Yes, even at a young age, Mary had character traits God loves, character traits I hope will mark me more and more as I walk with Him. The Lord was definitely with her.

I was thinking, though, that as Mary later thought about Gabriel’s words, she may have remembered him saying the Lord was with her. I wonder if she connected these words with a prophecy I think she would have known well: “Therefore the Lord Himself will give you a sign: Behold, a virgin will be with child and bear a son, and she will call His name Immanuel” (Isa. 7:14). Immanuel means God with us. She would know that once this baby was born, God wouldn’t just be with her, but with all her people. In fact, the prophecy foretold she would know this fact. What she may not have known is that He would not only be with her people, but with all who receive Him. The Lord, indeed, is with us, too, just as Jesus said, “I am with you always, even to the end of the age” (Matt. 28:20).
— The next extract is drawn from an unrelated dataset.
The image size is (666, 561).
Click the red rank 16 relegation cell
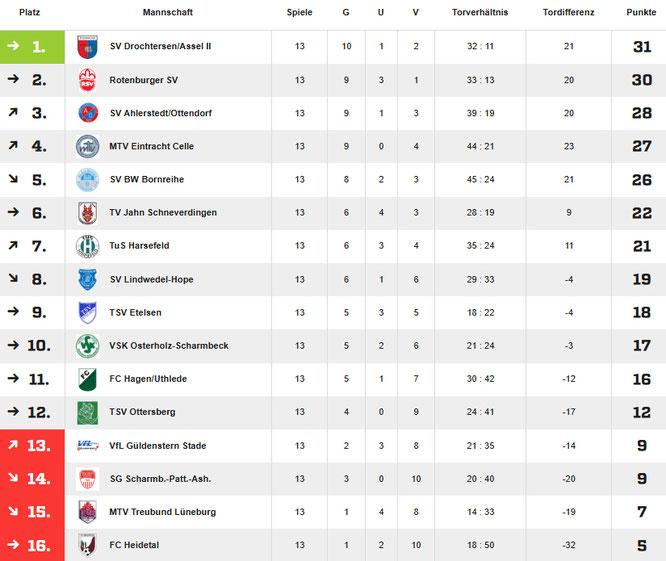coord(32,545)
In addition, the Greek word for “favored one,” charitoō, is used one other time in the New Testament, in Ephesians 1:

Blessed be the God and Father of our Lord Jesus Christ, who has blessed us with every spiritual blessing in the heavenly places in Christ, just as He chose us in Him before the foundation of the world, that we would be holy and blameless before Him. In love He predestined us to adoption as sons through Jesus Christ to Himself, according to the kind intention of His will, to the praise of the glory of His grace, which He freely bestowed on us in the Beloved.”

There it is, in verse 6: “He freely bestowed.” The word Gabriel used when he said Mary had found favor is used a lot more often: charisa word all tied up with our English word grace.
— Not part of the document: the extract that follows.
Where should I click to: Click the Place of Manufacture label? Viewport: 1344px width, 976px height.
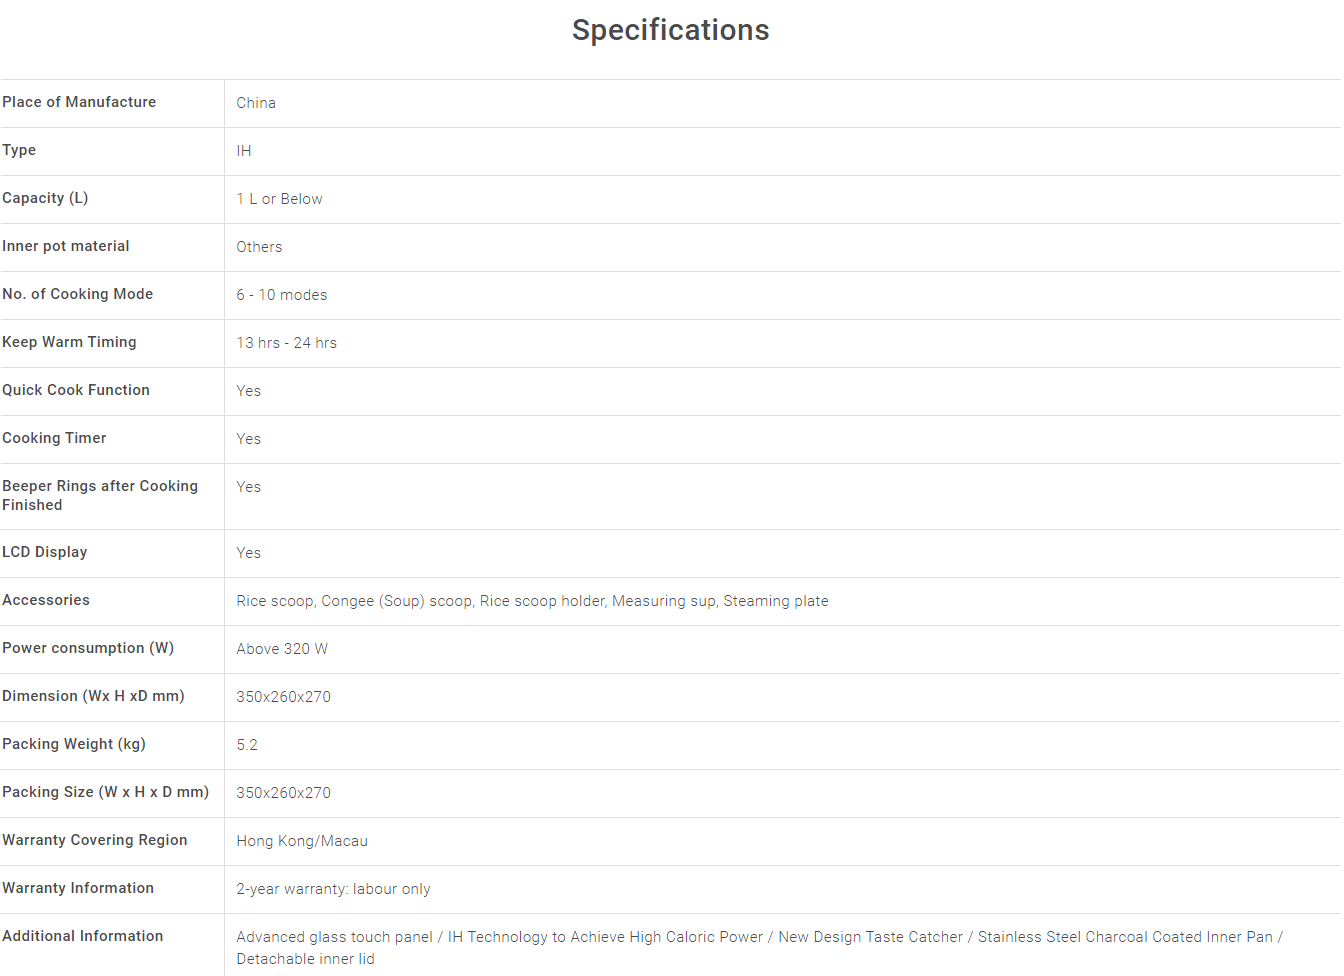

We may not have all the favored character traits of Mary yet, though I hope we are all trying to obtain them through the help of the Holy Spirit, but through Mary’s Son (really God’s Son, of course), we are freely given the grace of favor anyway. If we are His, we can say along with Mary, “I have found favor with God.”
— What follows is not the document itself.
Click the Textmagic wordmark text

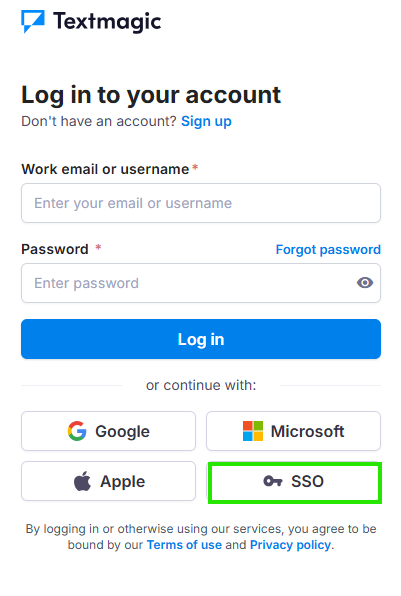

Journal the Word NKJV Bible Giveaway Winner 

The winner of the giveaway I started last Wednesday for the Journal the Word Bible is Sarai Mutheu. Congratulations! Please contact me with your address within a week, so I can send it out to you as soon as possible. If I don’t hear from you in a week, I’ll do a new drawing.




13 thoughts on “Three Reasons Mary Was Favored by God, and Why We Can Be, Too

  1. Heather, I particularly enjoyed the descriptions of God with us! What a beautiful picture. I have tweeted it. And I have a question about the work “charitoo” in Lk 1:28 for “favored one”. You pointed out that it is also used in Eph 1:6 to mean “He freely bestowed.” I love learning about the original languages, but I don’t really know much yet 🙂 However I don’t understand how the same word can be translated both “favored one” and “He freely bestowed.” Can you help me understand this? Thanks so much for your ministry. Debbie

    Liked by 1 person

    1. Thank you for writing and asking! Honestly, I had the same question, but I didn’t search out the answer–I just trusted the dictionary knew what it was talking about–so I’m glad you asked me so I could take the time to do so. I’ve never studied Greek myself, so I may be in the same place you are. I only know how to look up Greek words in the Strong’s Dictionary, see their meanings, and see where else they were used in Scripture. That information is helpful, but it doesn’t tell me everything, and it didn’t help me answer your question! However, my father-in-law did go to seminary and study Greek, so I asked him your question. His answer, basically, is that Ephesians could be translated, “which he has favored us in the beloved.” This is much closer in wording to Luke than what was chosen by the translators of NASB, which is the version I used. Also, if this helps, Luke uses the passive voice and Ephesians uses the active voice. Both end up meaning that God, out of His grace, has chosen to bless us. Does this help?

      Liked by 1 person

      1. Thanks so much for your research and detailed answer! It does make sense to me now, and I appreciate you taking the time to clarify it for me!